Courtesy of Natalia Solórzano Vásquez

The director says the fortune teller made her think about the women in her own family, who belonged “to the same generation but lived very different lives.” “She represents the possibility of reinventing oneself, but also the price that women often pay for stepping outside of the roles that society has assigned to them.”

Murillo, who has known Solórzano Vásquez since university, says that “he has always been fascinated by his ability to observe and make us observe everyday life with a unique combination of tenderness, humor and critical vision.” “Soralla’s story gave us the perfect excuse to work together and explore a female character through a deeply performative lens, guided by a feminist perspective and a conviction we have shared from the beginning: who we are today is nothing more than a reflection of who we once were.”

When asked how it feels to make a film about memory in Latin America at a time when films addressing issues of personal and collective memory in the region have had great international success, the director says that memory “fascinates” her because “it is always incomplete.” “We tend to think of it as something that preserves the past, but also transforms it.”

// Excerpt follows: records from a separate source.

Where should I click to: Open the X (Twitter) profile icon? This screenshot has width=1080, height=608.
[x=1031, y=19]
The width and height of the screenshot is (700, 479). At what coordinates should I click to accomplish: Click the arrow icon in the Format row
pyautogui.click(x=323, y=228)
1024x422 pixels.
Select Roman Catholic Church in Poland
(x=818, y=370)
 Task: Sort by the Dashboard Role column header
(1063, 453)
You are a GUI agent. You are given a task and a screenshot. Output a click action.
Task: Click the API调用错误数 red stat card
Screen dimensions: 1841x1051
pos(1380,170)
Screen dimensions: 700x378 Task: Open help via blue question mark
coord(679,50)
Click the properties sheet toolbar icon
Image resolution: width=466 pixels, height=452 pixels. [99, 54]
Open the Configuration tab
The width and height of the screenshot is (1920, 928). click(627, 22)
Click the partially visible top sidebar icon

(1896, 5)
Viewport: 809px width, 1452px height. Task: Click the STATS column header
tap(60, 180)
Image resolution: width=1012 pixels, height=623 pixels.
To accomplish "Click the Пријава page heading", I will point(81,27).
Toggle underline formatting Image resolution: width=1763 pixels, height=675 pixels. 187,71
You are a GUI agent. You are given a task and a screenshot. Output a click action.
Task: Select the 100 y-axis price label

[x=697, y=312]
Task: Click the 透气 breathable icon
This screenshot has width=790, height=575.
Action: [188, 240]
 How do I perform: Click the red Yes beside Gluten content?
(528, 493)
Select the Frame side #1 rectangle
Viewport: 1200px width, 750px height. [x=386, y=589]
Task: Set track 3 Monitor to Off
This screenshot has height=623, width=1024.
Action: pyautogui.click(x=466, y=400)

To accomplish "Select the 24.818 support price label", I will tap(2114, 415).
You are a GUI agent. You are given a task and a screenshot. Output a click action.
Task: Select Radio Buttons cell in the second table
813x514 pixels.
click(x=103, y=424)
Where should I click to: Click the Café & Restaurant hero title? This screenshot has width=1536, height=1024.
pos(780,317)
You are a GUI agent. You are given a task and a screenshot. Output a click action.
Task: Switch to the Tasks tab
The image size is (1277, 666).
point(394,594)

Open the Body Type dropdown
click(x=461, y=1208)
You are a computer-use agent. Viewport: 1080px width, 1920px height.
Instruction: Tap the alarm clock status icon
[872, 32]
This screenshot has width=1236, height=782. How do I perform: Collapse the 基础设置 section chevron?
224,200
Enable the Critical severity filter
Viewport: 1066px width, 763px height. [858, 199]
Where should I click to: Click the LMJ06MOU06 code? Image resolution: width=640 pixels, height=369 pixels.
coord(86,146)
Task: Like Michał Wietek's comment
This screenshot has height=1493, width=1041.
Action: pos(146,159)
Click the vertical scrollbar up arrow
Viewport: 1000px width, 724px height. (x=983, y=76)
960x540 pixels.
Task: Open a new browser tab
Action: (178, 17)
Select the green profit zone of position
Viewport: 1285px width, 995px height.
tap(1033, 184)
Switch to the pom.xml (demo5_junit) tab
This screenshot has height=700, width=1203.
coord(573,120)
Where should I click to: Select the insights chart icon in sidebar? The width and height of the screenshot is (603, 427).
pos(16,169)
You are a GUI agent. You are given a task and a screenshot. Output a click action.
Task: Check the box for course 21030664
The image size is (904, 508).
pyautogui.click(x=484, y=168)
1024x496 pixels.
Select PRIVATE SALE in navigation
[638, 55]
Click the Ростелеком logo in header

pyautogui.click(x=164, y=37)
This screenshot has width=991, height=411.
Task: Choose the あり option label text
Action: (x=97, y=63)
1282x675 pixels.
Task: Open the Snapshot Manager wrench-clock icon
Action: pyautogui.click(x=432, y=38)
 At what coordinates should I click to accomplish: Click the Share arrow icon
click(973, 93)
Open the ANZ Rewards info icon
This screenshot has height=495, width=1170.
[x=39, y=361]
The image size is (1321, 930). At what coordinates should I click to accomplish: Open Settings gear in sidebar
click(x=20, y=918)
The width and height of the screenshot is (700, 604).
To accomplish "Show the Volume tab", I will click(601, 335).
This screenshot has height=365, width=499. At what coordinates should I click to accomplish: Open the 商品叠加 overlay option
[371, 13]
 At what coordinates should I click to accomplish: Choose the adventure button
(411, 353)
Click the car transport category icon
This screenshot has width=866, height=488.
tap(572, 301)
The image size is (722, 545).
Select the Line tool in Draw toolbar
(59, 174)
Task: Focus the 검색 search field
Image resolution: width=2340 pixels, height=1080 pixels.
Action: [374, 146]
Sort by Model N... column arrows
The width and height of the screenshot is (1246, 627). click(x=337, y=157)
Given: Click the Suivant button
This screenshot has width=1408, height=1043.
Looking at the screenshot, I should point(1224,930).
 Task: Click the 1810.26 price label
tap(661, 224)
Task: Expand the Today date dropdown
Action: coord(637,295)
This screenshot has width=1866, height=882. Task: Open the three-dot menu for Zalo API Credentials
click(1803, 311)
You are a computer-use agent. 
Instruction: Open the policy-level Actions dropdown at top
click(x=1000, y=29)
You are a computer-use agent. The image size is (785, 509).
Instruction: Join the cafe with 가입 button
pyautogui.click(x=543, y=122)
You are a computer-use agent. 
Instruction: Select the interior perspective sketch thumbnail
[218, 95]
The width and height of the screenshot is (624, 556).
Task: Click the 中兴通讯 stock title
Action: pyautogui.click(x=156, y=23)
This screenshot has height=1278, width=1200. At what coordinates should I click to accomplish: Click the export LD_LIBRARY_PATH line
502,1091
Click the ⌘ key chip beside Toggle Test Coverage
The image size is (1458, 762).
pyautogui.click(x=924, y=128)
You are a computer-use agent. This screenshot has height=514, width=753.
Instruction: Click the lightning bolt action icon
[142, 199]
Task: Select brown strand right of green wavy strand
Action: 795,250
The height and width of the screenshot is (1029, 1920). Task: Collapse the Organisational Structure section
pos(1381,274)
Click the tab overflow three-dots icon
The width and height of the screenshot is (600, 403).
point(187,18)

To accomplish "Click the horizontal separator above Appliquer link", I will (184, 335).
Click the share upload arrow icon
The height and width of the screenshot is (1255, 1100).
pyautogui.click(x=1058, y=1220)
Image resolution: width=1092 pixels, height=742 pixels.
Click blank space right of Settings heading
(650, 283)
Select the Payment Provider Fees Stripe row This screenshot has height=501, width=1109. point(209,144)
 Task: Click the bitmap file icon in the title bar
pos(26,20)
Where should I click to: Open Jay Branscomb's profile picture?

“This film doesn’t try to reconstruct Soralla exactly as she was,” he notes. “It asks what happens when almost everything is gone and only fragments remain. Those fragments live inside other people, and each time they are remembered, they become something slightly different. I am interested in that fragile space where memory, imagination and lived experience coexist.”

As for being part of a strong generation of women filmmakers in Costa Rica, which has seen names like Valentina Maurel and Sofía Quirós Úbeda emerge, Solórzano Vásquez says she feels “very lucky” to belong to this outstanding group. “Costa Rican cinema is still small, which means that we know each other well and we have grown together,” he adds. “There is an incredible diversity of voices and many women are telling stories that simply have not been told before. I think we are less interested in representing an idea of ​​Costa Rica than in questioning it, expanding it and finding new cinematic languages ​​to talk about who we are.”

The project “Spells to revive a witch” has been developed through the Rueda Program of the Spanish Film Academy, CIMA Impulsa and Proyecta de Ventana Sur.

The Costa Rica Media Market will take place from July 14 to 15.

Check back often for more exciting news!